Consider the best way to nest your files for your use when modifying configurations. All of the intermediary levels between the most specific and the most general directives need to stay as closely in sync as they can for this system to be useful in avoiding misconfigurations and configuration entropy.

I think a good general rule would be that each server has a "site" role (when there are multiple httpd installs for instance), a "layer" role, and a "server" role.
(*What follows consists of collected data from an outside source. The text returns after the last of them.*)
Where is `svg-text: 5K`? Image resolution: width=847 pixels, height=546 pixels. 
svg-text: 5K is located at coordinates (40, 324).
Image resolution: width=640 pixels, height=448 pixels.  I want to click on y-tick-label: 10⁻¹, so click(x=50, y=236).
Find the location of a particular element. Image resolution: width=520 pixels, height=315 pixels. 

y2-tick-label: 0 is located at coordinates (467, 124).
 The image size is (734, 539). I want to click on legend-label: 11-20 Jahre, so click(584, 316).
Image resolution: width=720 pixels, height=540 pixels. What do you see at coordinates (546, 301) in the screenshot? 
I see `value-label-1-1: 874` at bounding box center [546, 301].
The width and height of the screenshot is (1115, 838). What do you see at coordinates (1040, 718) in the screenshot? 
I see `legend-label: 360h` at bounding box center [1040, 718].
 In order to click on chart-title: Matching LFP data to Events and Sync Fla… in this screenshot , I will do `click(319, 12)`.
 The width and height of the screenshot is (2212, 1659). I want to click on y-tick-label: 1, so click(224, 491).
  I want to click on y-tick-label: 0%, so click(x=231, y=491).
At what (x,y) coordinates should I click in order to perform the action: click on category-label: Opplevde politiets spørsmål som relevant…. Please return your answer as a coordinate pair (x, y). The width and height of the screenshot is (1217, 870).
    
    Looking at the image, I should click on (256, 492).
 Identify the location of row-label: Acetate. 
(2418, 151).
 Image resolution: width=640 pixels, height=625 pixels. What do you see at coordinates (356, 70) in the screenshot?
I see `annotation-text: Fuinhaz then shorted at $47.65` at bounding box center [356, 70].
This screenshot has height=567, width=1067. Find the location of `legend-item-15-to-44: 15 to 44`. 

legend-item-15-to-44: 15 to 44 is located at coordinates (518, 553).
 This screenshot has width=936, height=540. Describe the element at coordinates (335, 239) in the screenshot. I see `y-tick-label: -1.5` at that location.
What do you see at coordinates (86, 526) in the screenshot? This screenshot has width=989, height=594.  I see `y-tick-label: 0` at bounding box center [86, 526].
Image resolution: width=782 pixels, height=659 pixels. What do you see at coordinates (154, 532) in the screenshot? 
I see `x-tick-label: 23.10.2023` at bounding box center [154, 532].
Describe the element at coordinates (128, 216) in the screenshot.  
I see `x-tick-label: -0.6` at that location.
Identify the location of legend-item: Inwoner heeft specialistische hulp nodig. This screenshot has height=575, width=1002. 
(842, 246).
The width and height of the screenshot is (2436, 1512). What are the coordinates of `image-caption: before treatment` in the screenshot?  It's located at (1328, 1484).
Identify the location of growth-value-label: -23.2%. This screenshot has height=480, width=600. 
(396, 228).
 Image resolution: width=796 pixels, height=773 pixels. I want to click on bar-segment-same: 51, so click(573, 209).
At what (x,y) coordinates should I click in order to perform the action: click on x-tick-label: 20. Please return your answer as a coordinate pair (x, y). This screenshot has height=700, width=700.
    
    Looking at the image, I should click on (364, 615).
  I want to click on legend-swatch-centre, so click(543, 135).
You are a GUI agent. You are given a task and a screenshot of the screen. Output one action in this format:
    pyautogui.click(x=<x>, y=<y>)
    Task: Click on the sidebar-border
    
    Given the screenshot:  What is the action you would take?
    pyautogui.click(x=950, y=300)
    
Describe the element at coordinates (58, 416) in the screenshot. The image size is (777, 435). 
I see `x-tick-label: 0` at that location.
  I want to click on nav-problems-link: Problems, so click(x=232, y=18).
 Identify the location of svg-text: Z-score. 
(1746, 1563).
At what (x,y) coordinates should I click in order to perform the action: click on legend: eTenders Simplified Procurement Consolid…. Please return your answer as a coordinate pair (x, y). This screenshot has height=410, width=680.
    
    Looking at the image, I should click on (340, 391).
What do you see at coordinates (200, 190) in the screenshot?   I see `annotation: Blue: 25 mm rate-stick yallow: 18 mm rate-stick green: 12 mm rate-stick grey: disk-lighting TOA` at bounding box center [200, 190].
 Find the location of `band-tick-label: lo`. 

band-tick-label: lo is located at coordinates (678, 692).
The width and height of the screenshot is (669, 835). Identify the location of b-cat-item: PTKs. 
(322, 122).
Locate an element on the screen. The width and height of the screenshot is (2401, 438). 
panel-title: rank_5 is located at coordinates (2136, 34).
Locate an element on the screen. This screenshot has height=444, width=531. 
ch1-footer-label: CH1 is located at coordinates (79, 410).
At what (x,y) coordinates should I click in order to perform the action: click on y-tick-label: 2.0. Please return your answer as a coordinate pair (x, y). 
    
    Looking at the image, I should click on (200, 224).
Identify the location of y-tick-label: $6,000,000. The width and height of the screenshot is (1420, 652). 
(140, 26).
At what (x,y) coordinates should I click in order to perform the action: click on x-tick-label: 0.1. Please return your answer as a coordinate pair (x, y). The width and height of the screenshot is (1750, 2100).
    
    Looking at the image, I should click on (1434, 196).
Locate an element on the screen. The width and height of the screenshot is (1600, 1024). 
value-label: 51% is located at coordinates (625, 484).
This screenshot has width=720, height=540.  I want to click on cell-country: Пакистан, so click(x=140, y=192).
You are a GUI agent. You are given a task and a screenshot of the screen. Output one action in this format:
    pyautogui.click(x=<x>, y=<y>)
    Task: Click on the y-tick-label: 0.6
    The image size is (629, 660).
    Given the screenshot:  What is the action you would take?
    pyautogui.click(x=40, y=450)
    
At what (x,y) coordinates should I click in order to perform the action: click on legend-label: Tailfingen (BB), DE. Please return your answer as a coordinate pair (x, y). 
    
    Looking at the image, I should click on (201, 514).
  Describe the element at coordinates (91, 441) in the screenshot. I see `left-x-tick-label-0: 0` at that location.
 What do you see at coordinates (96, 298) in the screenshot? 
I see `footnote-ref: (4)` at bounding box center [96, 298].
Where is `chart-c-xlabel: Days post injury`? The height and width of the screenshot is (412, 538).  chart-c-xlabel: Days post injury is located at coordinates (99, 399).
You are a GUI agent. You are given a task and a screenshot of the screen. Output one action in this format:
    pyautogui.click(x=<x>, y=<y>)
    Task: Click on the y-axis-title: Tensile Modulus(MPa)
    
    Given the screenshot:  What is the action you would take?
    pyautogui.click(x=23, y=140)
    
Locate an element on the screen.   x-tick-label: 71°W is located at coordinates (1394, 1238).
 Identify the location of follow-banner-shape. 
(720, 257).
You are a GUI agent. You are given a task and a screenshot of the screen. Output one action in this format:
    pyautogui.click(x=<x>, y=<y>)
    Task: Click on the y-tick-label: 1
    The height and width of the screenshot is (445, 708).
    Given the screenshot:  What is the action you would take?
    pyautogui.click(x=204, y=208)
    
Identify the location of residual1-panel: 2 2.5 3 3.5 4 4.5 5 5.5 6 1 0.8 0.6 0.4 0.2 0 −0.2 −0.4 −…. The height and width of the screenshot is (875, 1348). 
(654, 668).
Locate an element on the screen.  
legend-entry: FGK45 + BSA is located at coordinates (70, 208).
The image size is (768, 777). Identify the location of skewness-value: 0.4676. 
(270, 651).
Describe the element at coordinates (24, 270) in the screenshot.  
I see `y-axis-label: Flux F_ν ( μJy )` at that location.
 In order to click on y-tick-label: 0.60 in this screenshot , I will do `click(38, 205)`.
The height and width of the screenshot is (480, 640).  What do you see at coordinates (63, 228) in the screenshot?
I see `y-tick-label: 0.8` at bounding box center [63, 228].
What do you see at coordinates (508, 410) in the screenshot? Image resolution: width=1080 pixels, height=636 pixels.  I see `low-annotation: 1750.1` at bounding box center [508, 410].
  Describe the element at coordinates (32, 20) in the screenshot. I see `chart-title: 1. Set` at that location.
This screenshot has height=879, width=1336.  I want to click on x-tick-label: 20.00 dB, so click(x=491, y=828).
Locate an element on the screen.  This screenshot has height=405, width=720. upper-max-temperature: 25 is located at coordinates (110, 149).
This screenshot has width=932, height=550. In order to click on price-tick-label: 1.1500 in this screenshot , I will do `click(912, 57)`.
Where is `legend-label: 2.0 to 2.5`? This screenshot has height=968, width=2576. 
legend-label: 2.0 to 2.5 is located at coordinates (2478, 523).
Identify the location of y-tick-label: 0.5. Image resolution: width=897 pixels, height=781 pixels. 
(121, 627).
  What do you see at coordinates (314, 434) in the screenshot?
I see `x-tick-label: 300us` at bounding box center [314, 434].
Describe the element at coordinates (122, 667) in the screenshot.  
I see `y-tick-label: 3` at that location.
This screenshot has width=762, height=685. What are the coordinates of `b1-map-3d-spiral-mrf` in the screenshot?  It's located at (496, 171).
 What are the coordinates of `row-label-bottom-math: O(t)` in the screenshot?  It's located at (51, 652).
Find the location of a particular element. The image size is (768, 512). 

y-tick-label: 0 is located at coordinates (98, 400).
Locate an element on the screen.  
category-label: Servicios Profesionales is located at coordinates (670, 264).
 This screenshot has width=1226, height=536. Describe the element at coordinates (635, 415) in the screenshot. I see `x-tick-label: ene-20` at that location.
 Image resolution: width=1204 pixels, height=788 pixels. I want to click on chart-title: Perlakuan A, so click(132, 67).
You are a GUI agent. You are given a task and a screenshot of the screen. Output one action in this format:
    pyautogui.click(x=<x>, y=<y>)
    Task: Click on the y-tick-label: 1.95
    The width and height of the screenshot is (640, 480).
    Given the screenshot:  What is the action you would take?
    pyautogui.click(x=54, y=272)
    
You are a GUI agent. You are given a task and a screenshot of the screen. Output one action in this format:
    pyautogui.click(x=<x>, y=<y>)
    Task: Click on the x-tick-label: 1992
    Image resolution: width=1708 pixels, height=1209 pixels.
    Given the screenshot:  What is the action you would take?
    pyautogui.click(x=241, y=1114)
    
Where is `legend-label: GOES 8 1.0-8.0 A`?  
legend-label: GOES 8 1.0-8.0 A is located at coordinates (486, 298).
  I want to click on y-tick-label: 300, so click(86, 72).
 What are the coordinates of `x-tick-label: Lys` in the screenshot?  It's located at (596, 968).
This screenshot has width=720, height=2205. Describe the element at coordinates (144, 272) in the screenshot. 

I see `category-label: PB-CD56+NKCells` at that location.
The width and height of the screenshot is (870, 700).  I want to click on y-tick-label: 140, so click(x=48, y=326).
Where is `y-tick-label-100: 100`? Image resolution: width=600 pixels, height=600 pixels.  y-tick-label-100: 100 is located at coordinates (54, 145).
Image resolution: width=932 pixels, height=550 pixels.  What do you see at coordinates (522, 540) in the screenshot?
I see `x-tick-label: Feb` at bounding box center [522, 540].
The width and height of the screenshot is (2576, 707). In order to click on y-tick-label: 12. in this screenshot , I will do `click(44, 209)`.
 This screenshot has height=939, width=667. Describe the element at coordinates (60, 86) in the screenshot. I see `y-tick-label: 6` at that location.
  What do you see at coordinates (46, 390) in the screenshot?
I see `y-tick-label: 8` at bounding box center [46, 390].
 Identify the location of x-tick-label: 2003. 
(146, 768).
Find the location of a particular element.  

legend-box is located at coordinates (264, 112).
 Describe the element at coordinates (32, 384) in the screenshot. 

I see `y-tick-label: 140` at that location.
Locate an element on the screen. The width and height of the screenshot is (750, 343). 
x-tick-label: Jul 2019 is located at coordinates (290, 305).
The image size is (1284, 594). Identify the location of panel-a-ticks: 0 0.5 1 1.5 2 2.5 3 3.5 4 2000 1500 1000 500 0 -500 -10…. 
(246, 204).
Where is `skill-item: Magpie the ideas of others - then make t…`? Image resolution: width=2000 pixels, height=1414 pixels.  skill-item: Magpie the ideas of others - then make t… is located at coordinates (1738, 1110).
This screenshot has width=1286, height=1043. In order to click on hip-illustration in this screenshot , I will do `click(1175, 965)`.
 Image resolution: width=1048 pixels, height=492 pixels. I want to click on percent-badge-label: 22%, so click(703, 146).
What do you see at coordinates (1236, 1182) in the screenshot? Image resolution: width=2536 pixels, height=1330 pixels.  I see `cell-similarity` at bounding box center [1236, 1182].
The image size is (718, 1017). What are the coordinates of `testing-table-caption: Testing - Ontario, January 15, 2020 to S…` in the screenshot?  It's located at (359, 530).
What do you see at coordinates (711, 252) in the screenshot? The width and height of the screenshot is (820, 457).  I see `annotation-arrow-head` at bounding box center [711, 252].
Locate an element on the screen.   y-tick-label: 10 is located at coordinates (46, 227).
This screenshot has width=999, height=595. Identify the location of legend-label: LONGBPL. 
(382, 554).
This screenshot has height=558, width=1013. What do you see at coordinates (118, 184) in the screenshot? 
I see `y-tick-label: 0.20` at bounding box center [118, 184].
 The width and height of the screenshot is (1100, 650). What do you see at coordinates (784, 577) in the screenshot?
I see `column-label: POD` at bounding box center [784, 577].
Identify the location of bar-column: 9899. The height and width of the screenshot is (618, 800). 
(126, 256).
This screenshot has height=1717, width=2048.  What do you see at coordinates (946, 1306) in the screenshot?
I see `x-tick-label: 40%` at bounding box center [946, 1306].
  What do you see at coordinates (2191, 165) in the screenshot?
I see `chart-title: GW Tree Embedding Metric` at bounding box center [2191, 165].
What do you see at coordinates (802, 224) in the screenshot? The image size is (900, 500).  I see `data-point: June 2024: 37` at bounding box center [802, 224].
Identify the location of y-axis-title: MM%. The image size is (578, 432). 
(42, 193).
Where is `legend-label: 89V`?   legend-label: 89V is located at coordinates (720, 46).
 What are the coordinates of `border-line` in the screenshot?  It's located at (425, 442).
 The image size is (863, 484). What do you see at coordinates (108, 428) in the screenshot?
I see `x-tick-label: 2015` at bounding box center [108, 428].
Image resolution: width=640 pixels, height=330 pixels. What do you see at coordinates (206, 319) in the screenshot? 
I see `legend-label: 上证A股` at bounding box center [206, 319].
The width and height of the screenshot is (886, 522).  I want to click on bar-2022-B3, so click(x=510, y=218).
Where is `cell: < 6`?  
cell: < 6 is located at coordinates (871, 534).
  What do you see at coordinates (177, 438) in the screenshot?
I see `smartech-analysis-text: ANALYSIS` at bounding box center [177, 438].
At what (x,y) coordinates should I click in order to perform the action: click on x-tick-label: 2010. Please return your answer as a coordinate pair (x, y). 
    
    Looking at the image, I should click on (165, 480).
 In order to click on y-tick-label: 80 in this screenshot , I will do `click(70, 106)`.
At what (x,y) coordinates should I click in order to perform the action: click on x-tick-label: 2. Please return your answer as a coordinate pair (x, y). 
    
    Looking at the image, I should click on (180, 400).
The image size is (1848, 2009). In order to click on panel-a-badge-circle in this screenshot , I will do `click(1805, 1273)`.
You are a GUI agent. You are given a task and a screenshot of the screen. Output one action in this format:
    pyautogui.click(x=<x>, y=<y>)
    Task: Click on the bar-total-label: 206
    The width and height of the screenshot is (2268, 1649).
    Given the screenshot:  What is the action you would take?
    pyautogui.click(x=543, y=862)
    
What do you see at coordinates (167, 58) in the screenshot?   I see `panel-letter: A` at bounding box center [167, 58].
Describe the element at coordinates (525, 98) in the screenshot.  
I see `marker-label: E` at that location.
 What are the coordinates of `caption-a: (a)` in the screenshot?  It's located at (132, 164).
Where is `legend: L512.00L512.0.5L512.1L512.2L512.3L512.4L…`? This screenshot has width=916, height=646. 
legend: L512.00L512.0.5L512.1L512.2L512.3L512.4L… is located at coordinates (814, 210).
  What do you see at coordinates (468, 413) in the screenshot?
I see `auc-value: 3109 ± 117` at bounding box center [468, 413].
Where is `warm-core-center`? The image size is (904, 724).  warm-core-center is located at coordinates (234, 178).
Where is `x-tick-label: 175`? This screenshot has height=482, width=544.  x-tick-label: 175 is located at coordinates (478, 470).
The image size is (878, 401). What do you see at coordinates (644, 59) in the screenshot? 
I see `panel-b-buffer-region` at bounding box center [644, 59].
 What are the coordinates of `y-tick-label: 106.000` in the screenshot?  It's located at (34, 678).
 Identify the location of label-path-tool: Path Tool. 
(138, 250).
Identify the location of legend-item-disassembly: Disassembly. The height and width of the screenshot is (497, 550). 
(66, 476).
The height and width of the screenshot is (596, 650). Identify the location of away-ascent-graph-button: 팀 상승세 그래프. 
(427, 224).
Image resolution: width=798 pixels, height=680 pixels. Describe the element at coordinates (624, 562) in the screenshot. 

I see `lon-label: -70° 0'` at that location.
That would correspond to a structure like this:

conf/site (template for conf/sites)
conf/layer (template for conf/layers)
conf/server (template for conf/servers)

The build script then must be adapted to take each of these into account when reducing the set of configurations down into the configuration needed for this particular host.

#! /bin/bash
# $1 server to build
# $2 layer to build
# $3 site to build


# make directory for configuration
mkdir -p configs/$BUILDDIR

# export the common directive files to the build dir for this config
svn export $SVNREPO/common configs/$BUILDDIR/common
# export the server specific files to the build dir for this config as "conf/server"
svn export $SVNREPO/servers/$SERVER configs/$BUILDDIR/server
svn export $SVNREPO/layers/$LAYER configs/$BUILDDIR/layer
svn export $SVNREPO/sites/$SITE configs/$BUILDDIR/site

Each site may have different configurations for each layer. If the way that the Include statements in your configuration files works there are lots of levels of heirarchy, you may wish to use a heirarchical folder structer. That is the fundamental model that I used, but it is more complex to illustrate conceptually and so I will leave illustrating it to a later post (if there is demand).

I hope this post helps someone else who is looking for information on build scripts, modular configurations, modular directives, magic modular molecules or general httpd common configuration tomfoolery. Good luck and take care! Considered actions are the only defensible ones.